That's good. If I feel something is wrong, I try to speak up before I forget. That kind of feeling is something we forget once we get used to the environment.

I think it's good to talk with as many people as possible, but when I created my account, it already seemed like only researchers, engineers and coders were left to speak up in the community...
I'm not an ML engineer either, but I'm barely a coder, so I'm not bothered by this situation.
And if there are only people left who are not bothered and don't see it as a problem as well, what can I say about this...😅

But since I'm new to HF, or rather to generative AI, only about 6 months ago, it just seems strange in comparison to other sites and past internet communities.
However, I'm not an expert in community functions, or even a good communicator, so I can't really offer any concrete suggestions for improvement.

However, there are still many actual account holders who are not coders, so there is a chance we could hear from them.
There just wouldn't be the opportunity or motivation to speak up and interact. Because usually everyone is basically talking about code or technology. And that's not a wrong use of HF actually.
In fact, the replies to victor's post above include several non-coders I know.
I also see occasional posts from novice coders and non-coders on the forum.

Anyway, I think it would be easier to get good collaboration and feedback if we could get as many diverse people as possible together easily: researchers, library developers, model developers, model tuners, demo developers, demo users, and local tool users. It's called an ecosystem. If current situation is what HF is aiming for, that's fine, but I think it's probably not.

replied to erinys's post 3 days ago
view reply

I read the article with great interest.

Git outta here! I’m not changing my workflow.
ML engineers and data scientists aren’t always software engineers

I believe this is an issue that HF currently faces as well.
Maybe the situation is a bit better in English-speaking countries, but in my country, HF is used because people are shown how to use it on external forums, blogs, social networking sites, and know-how sites, and few people are able to use HF on their own based on information provided by HF and its community.
Of course, there are many researchers who know a lot about coding, especially in the NLP field, but what if we expand the use cases to medicine, art, or music, for example? They don't make coding part of their job, so there are few people who know much about it.

Current HF is good for initial invention and experimentation by researchers, developers and their teams, but it is not as good as it could be for maintaining the ecosystem afterwards. The more the field moves into practical areas, the more people move away from HF.
I don't necessarily think that's a bad thing, and it's important to use different sites for different use cases.
However, I think there could be a little more ingenuity in HF to look over the AI resources of the entire net or society as a whole, and to facilitate the mutual transfer of information and resources.

Simply put, could there be more technical support, both manned and unmanned, for non-coders like painters, musicians, and doctors, or could there be more no-code, low-code, graphical usage? I think so.
Currently, even the official GUI tools are broken in places. People who can code don't notice it because it's not a problem for them. Neither do I. I think we should consider how critical it is that it actually goes unnoticed for so long. A geek-only service can easily fall apart.
There are so many questions on the forum but not enough respondents. There should be so many people out there...
HF is firmly established as an infrastructure for the entire generative AI world, but it is as a tool and service provider and storage, not as a community. At best it is just a temporary hub for inventors. I think it is even a daily progression.
HF is now a hub for things for coders and researchers, but it is not and is not likely to become a hub for information, people, culture, and civilization, and so on.

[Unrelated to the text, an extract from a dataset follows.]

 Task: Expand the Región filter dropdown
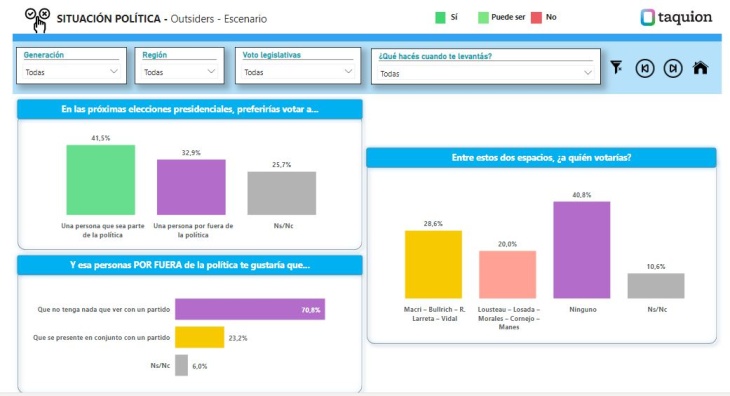click(179, 72)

I hope what you have learned will be put to good use in HF. For a long time now, OSS and related projects tend to start smoothly because there is no leader, and end dumbly because there is no leader. It is difficult to manage a project by the wisdom of a group without relying on a superior individual, but I guess we have no choice but to do it.

HF is looking for customer requests, so if anyone has an opinion, please post it in the post below.
https://huggingface.co/posts/victor/964839563451127

replied to Wauplin's post 4 days ago
view reply

https://huggingface.co/docs/huggingface_hub/v0.25.1/package_reference/hf_api
I think there are many features that are very useful but not well known to HF users.
Veteran features such as super_squash_history should be supported on the GUI side.
Also, it would be nice if there is a flag in the API or GUI to restart_space when get_space_runtime is not RUNNING, BUILDING, or PAUSED.
If HF only has an infinite loop countermeasure, it will be fine.

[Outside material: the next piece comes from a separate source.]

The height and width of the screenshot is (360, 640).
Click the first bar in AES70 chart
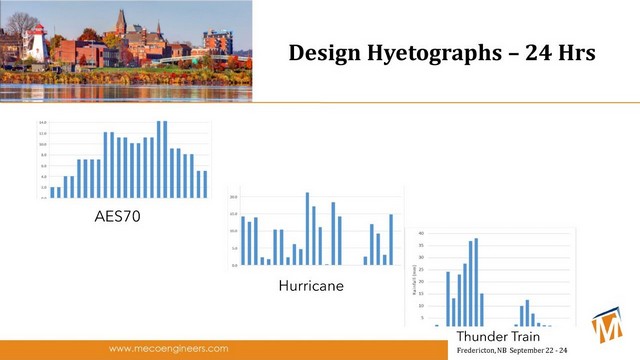point(52,193)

replied to Desgait's post 5 days ago
view reply

There are copies of the spaces if you look for them. If you can't find it, you can trace it via my Spaces.

I thought I get the 5x usage quota from ZeroGPU

My understanding is that for now it will only be 5x when you sign in with a Pro account in a space that has the sign-in feature implemented. It's easy to add the feature, but you can't put it on someone else's space.
https://huggingface.co/docs/hub/oauth

Then what ARE my benefits to my subscription?

https://huggingface.co/pricing

Inference API: Get higher rate limits for serverless inference.

Specifically, it was about 3 times as much? Also, I see a couple of models that are only available in Pro, especially in the larger LLMs.

And if you're going to do FLUX inference, you can definitely do more with Zero GPU space, even with Quota, but you'll still benefit from having 40GB of VRAM at your disposal.
And you don't have to use Serverless Inference API, so there's virtually no need to ask for permission. Putting aside the question of whether it is ethical.

replied to alielfilali01's post 5 days ago
view reply

For now, I use this if I just want to duplicate a model or dataset.
https://huggingface.co/spaces/huggingface-projects/repo_duplicator
It would be much easier if it were built into the official GUI. In general, there are a lot of useful features that are not yet integrated into the GUI... I know it's hard to layout the GUI parts, deploy them, and make sure they work...

replied to Desgait's post 5 days ago
view reply

https://huggingface.co/black-forest-labs/FLUX.1-dev
dev is gated model. You have to get permission on this page to use it. You can use other copied repos, but the official ones are cached on HF's server, so they are faster for Serverless Inference API use.
By the way, you don't have to be a Pro subscriber to use it, as long as you give server a token for an account with your permission.

replied to victor's post 5 days ago
view reply

Auto-recovery/auto-reboot for spaces.

I think this needs to be realized as a priority. For example, the space below crashes often because people use it too much, rather than because of a flaw in the code. This time it seems we ran out of disk space.
The individual author could set up a cron with code to knock it up using the HF API, but that would be roundabout and not essential, and would probably end up overloading the server.

In consideration of the server load, why not just prohibit frequent reboots in the auto-reboot function?
If the space does not get the Running state after 3 auto-reboots, then auto-reboot should be disabled for 24 hours or something like that. Without affecting manual operation.
https://huggingface.co/spaces/multimodalart/flux-lora-the-explorer

replied to sayakpaul's post 7 days ago
view reply

It looks like we could convert large model differences to Low Rank LoRA for fast switching.

replied to victor's post 8 days ago
view reply

Post:

  • The Forum has a log search function, but I don't think it's in the Post. At least not installed on the screen.

Notifications:

  • I would like to see Notifications come when a Forum Message (Mail) is received.
  • I would like to see an extraction feature like a model or dataset search screen. Just a word search would be fine.
  • I would like Notifications to be able to be subdivided and structured in a semi-automatic manner. I don't need as much as Gmail or Thunderbird, so something simple. It may be smart to augment the tabs that are currently already in place.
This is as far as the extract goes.